A fan controller as LePhuronn suggests may be another way, IF that controller has multiple outputs for fans from one Molex supply, and it gives you ability to manually set fan speeds.
Another option if you are handy at soldering is to splice fan wires together so that two or three fans are powered all from one connector plugged into a mobo fan pinout. There are two things to watch for here. One is that you can't really get spec's for how much power the mobo output is prepared to provide to "the fan", so it's hard to know if you are in danger of overloading that pinout. My GUESS is you could easily do this with two fans from one pinout, maybe three, more than that I have no idea! The other is to be careful which wires you splice. A typical fan has three wires - Black for Ground, Red for +12 vdc supply, and yellow for a fan speed signal sent back to the mobo. The mobo's automatic fan speed control uses temperature measured somewhere relevant to vary the +12 vdc supply for fan speed, and then monitors the speed signal (yellow wire) to ensure it is running and display the actual speed if you want to see it. However, it could not possibly figure out fan speed if you were to splice together the yellow leads from three fans! So when you splice, put the Blacks all together, and the Reds all together, but leave ONLY ONE YELLOW lead attached to the fan connector - simply leave the yellow leads from the other two fans not connected to anything. The actual speeds of those two will never be known to the mobo, but it will be happy to tell you about the one yellow lead signal it does get. Meanwhile, ALL (2 or 3) of these fans with Blacks and Reds spliced together will get the same supply voltage and run at the same speeds.

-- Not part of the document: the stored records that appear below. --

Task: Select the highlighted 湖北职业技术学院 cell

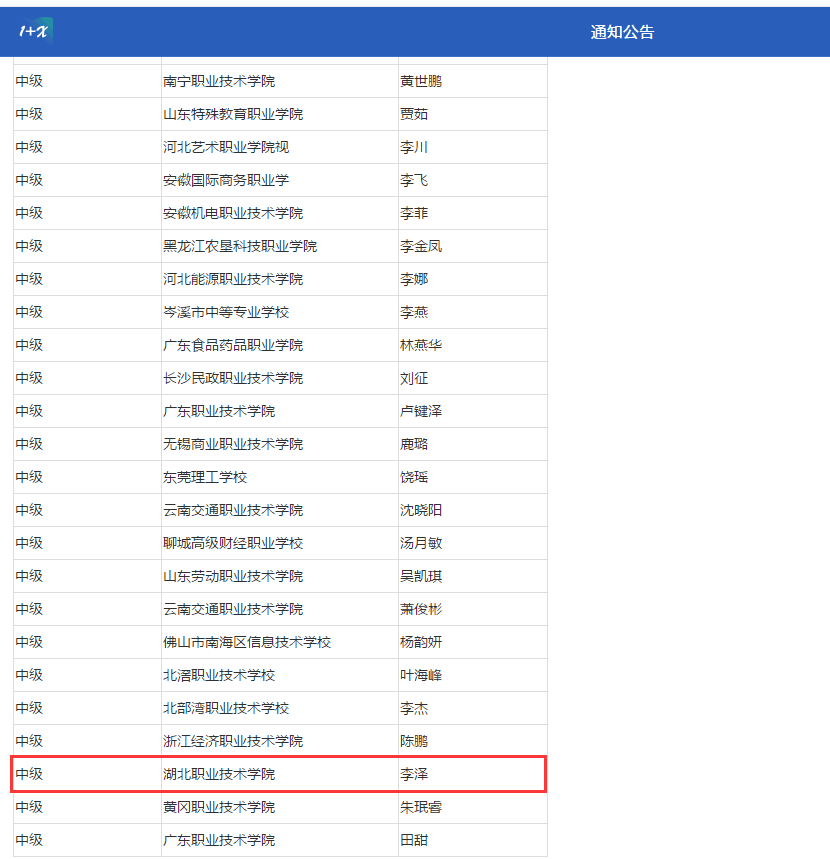Action: pyautogui.click(x=219, y=774)
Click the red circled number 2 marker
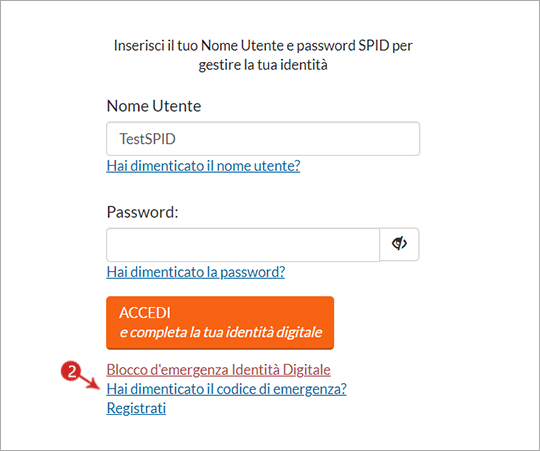The height and width of the screenshot is (451, 540). tap(71, 371)
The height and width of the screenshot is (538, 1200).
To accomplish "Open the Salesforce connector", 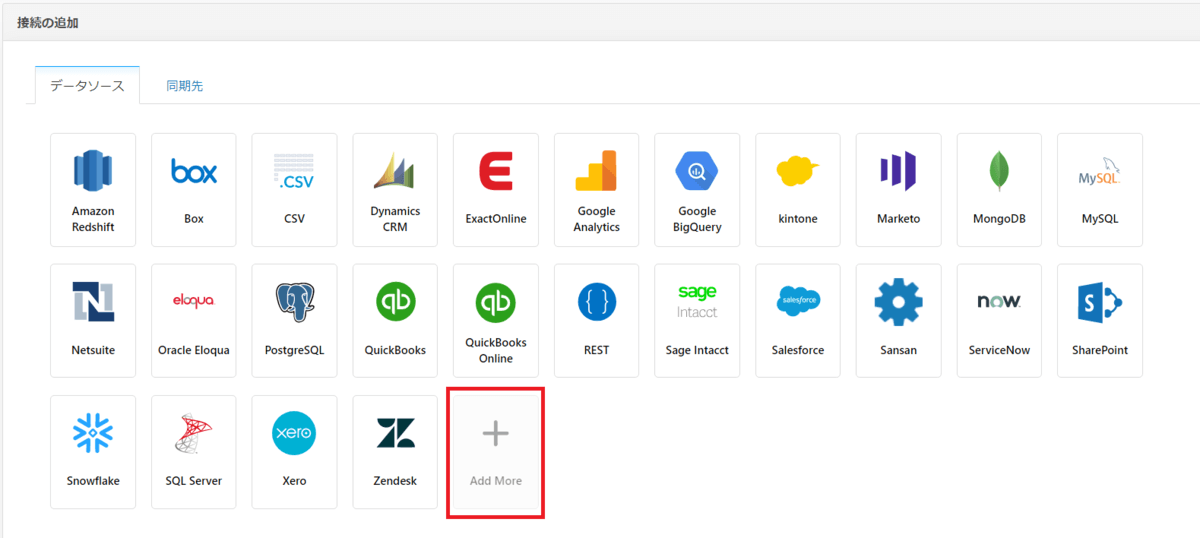I will (798, 320).
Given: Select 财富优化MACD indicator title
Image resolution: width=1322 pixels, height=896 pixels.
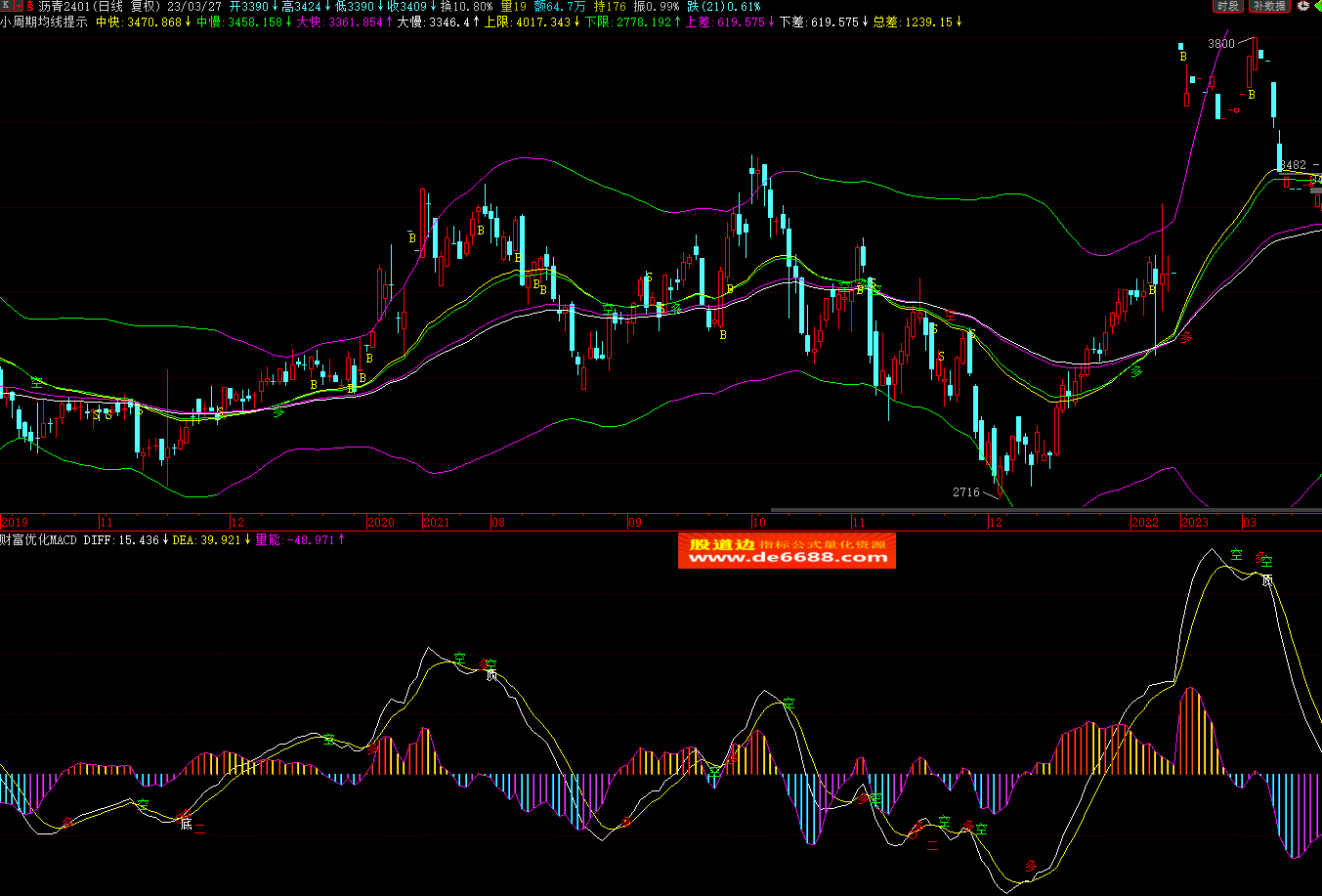Looking at the screenshot, I should click(39, 539).
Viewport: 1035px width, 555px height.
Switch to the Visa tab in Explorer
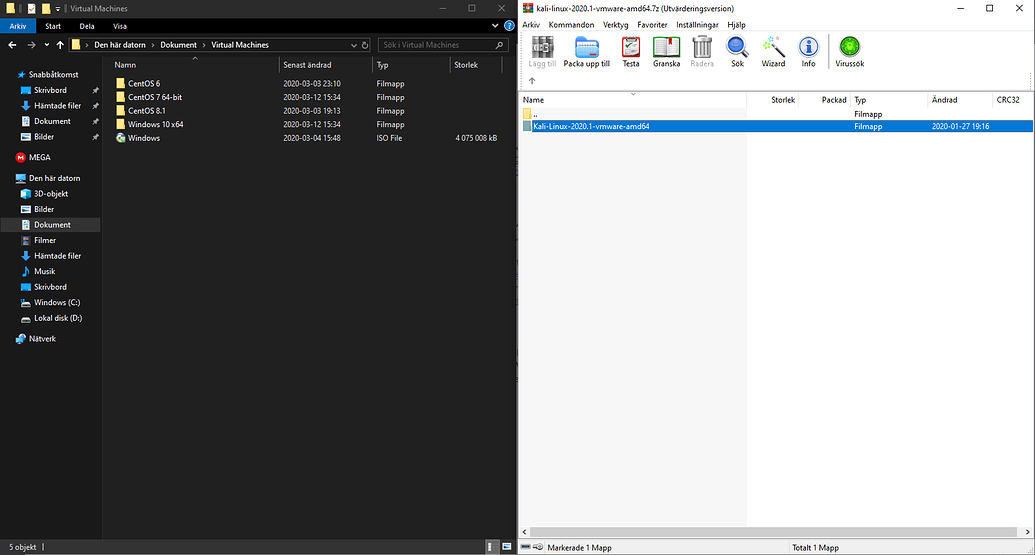coord(120,26)
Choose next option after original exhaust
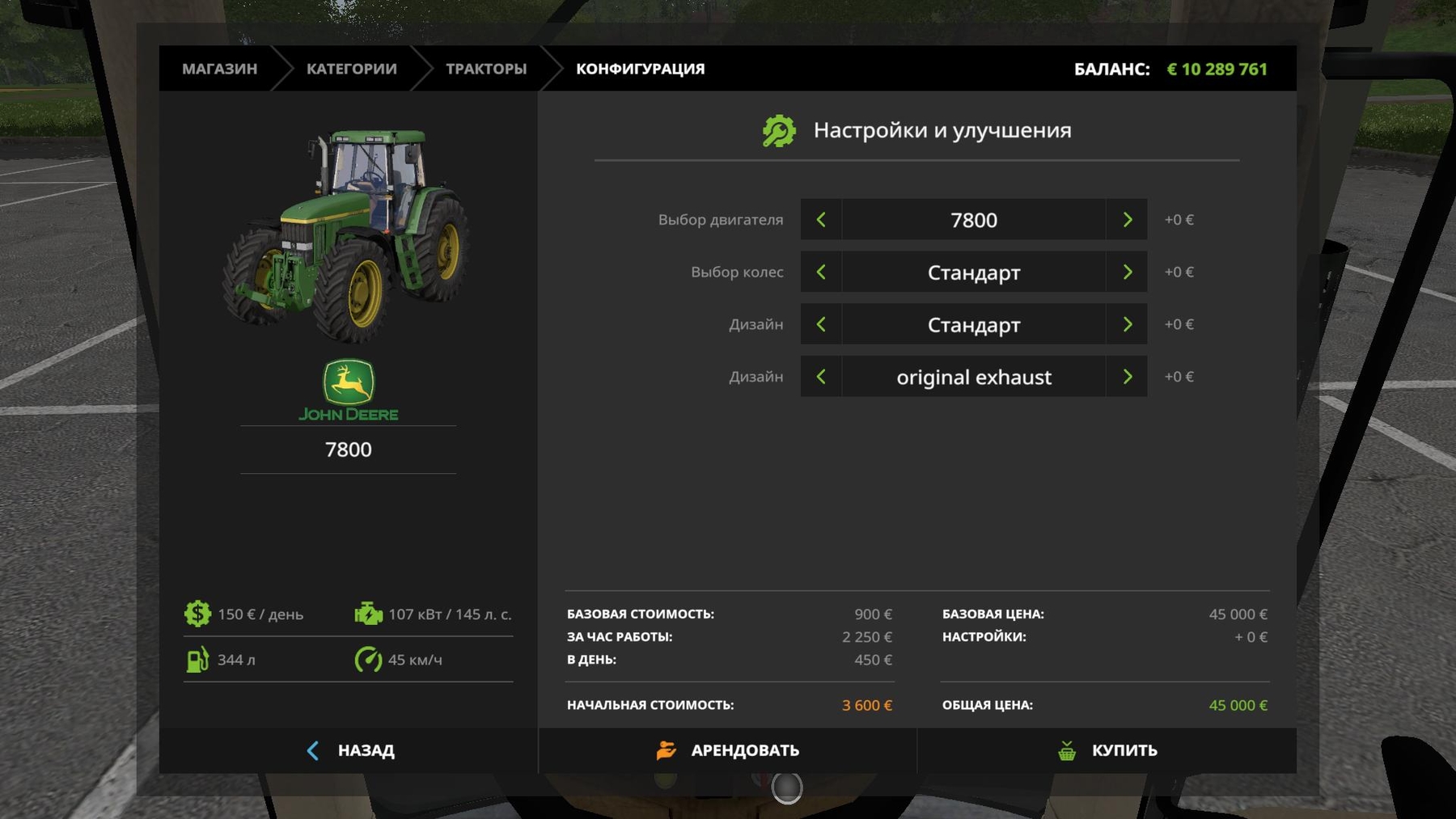The height and width of the screenshot is (819, 1456). tap(1127, 377)
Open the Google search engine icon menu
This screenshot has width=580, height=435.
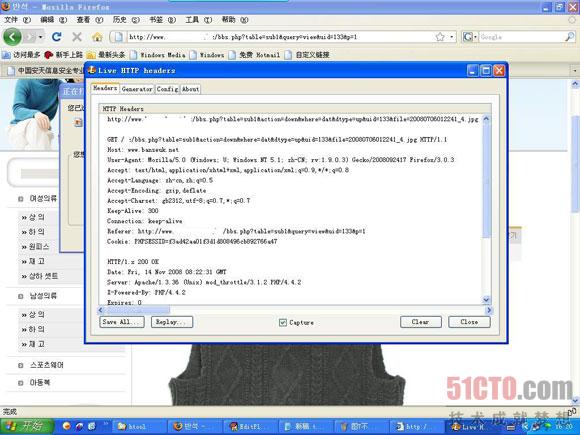[469, 37]
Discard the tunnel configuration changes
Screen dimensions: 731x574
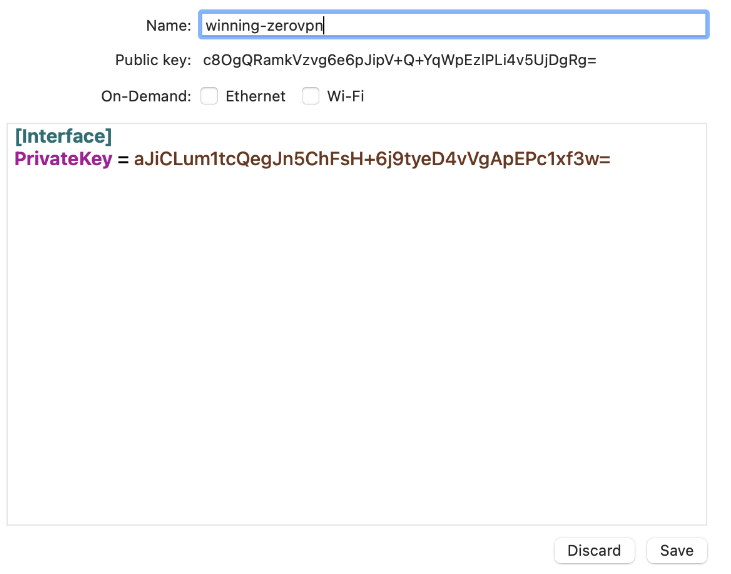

Don't misuse mobo fan connectors. The one marked CPU_FAN MUST be used ONLY for the CPU cooling fan. Likewise, if there's one labeled PWR_FAN, it can ONLY be used for a lead coming out of your PSU for this purpose - many PSU's do NOT have such a connector, so you cannot connect anything to this mobo pinout. Then you will have one, two or more fan pinouts labeled SYS_FAN1, etc. THESE are the ones for case fans. Read your manual carefully. I think mine says the SYS_FAN1 connector actually uses a mobo temperature measurement to control the speed of a fan connected here, but the SYS_FAN2 connector has no speed control system and simply runs full speed all the time. Yours may differ.